What Is Erythrodermic Psoriasis? Dermatologists Explain The Severe Skin Condition
Psoriasis is a skin disease hallmarked by red, scaly skin that can be painful or hot to the touch, according to the National Institute of Arthritis and Musculoskeletal and Skin Diseases (NIAMS); and while it's definitely not a fun thing to suffer through, it's relatively common (about eight million Americans have it, per the National Psoriasis Foundation).
But psoriasis is kind of an umbrella term; there are actually five different types of the skin disease, per the NIAMS: plaque psoriasis, guttate psoriasis, pustular psoriasis, inverse psoriasis, and erythrodermic psoriasis—the last of which is likely the most severe kind, only occurring in about three percent of all those with psoriasis.
What exactly is erythrodermic psoriasis?
So, psoriasis in general is an autoimmune disease, per the NIAMS, which means it triggers a response in your immune system (that's why psoriasis isn't contagious—it's not caused by anything that can come into contact with your skin). That immune response then leads to swelling and a faster turnover of cells. Basically, the red, scaly patches are a result of your skin growing too quickly and piling on the surface—and in typical psoriasis, this only really happens on the scalp, elbows, or knees. But in erythrodermic psoriasis, the inflammatory response is much more severe and manifests in very large sections of the body becoming red, scaly, and flaky.
“When you have erythrodermic psoriasis, your skin tends to peel in large sheets,” says Suzanne Friedler, MD, a dermatologist at Advanced Dermatology and a clinical instructor of dermatology at Mount Sinai Medical Center in New York City. “This also leads to other systemic problems such as dehydration and temperature and electrolyte imbalances.”
Another big issue? Erythrodermic psoriasis patients also tend to struggle with regulating their body temperature due to their flaking skin. "Patients fluctuate between fever and chills, says Adarsh Vijay Mudgil, MD, a dermatologist and dermatopathologist in New York City. And in some rare cases, "life-threatening complications can occur," says Ohara Aivaz, a dermatologist in Beverly Hills, California. “These include skin and blood infections as well as kidney failure.”
What causes erythrodermic psoriasis?
First things first: Erythrodermic psoriasis will only affect those who already have psoriasis in general. Experts aren’t totally sure what causes this severe psoriasis subtype, but according to the National Psoriasis Foundation (NPF), it often shows up more in those who have unstable plaque psoriasis (when psoriasis lesions aren't clearly defined).
Erythrodermic psoriasis might be triggered by various things, per the NPF, including abrupt withdrawl of systemic treatment (like corticosteroids), severe sunburn, infection, emotional stress, or even alcoholism. “In addition, it’s important to note that patients with HIV have a higher chance of their psoriasis turning into the erythrodermic form," says Dr. Tonkovic-Capin.

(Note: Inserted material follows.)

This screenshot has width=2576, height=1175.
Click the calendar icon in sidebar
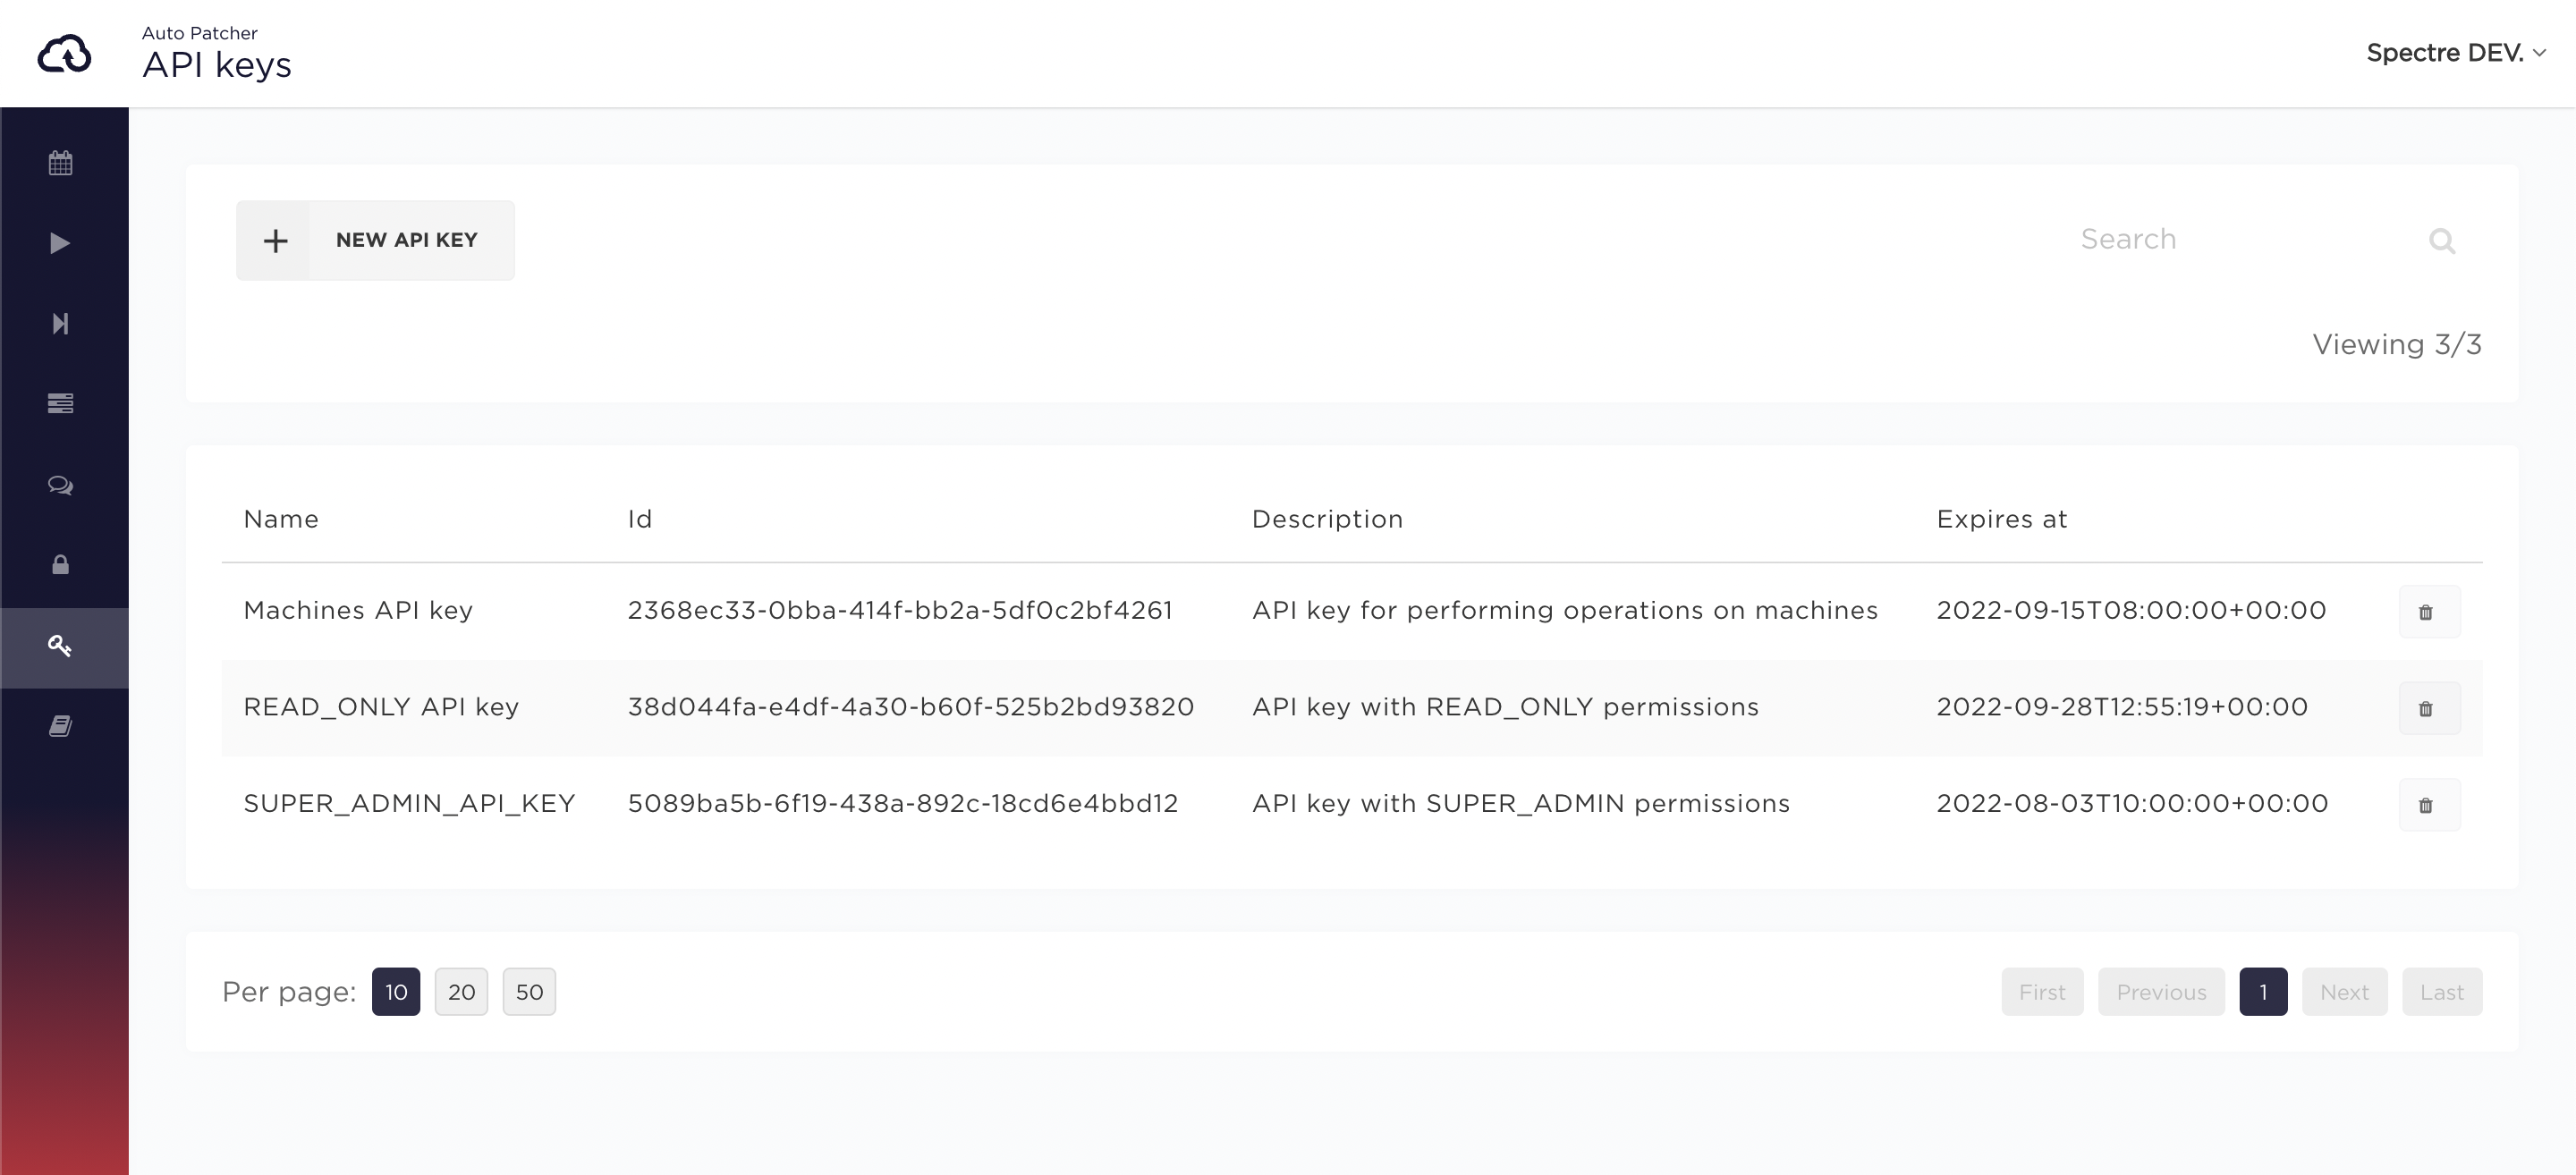[x=63, y=163]
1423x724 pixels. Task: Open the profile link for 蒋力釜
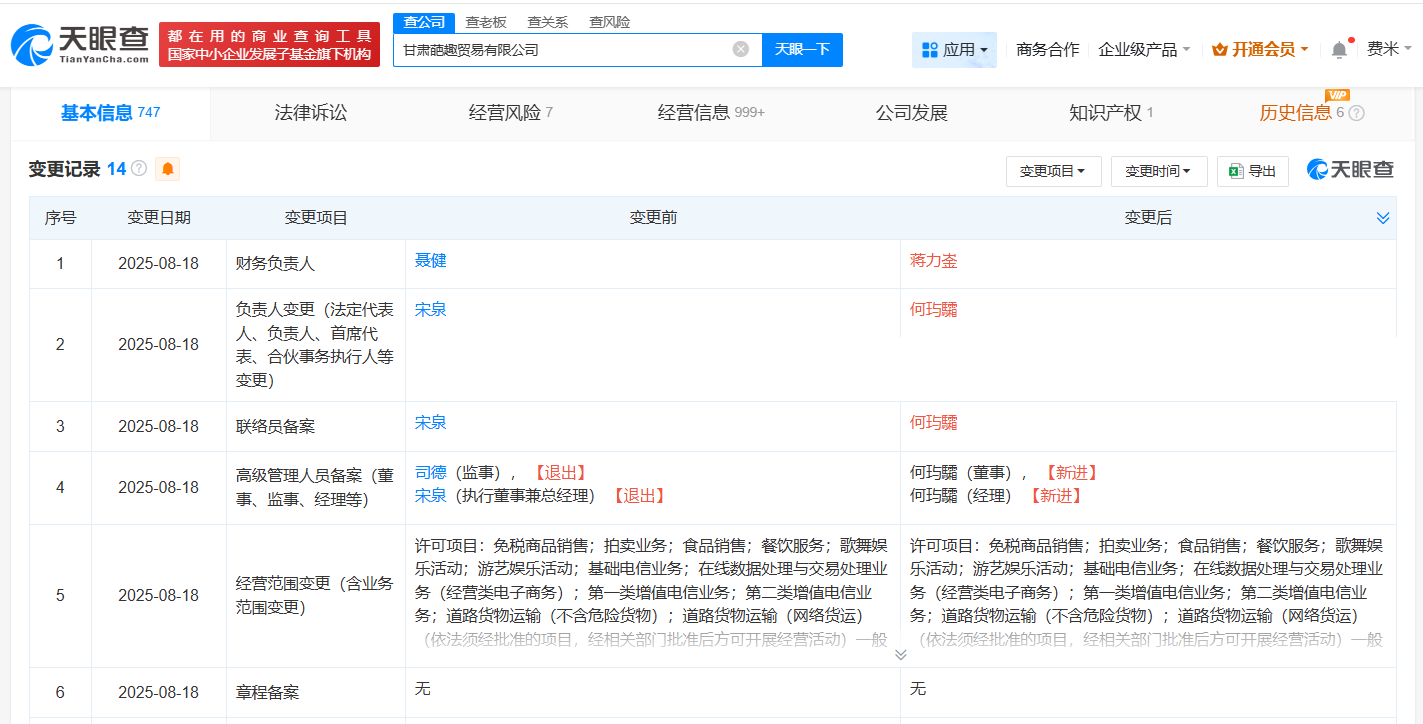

What does treatment look like for erythrodermic psoriasis?
Your first line of treatment is topical steroids to help reduce inflammation, along with moisturizers, wet dressings, and bed rest, to help with the pain and itching. If that doesn't work, and your psoriasis can't be controlled at home, you may need to get treated in a hospital setting, where fluid depletion can be readily handled via IV fluids. In addition, treatment for this form of psoriasis includes the use of topical steroids and systemic immunosuppressive medications as well as ongoing cardiac and pulmonary monitoring.
“We usually start the patient on warm wet wraps with a topical steroid, infusions of electrolytes if needed and such psoriasis medications as oral cyclosporine or infusions of infliximab,” says Viseslav Tonkovic-Capin, MD, a dermatologist and dermatopathologist in Kansas City.
Patients are also routinely monitored for a whole variety of other complications that may ensue. “For example, for these patients, we always do regular blood and skin cultures to check for infections,” says Dr. Tonkovic-Capin. “Most important: We start antibiotics right away because infections are the main reason for death among those with erythrodermic psoriasis.”
In the end, due to the seriousness of erythrodermic psoriasis, it’s essential for patients to be in constant contact with your dermatologist in order to get all the help you need to manage your care and navigate your treatment options.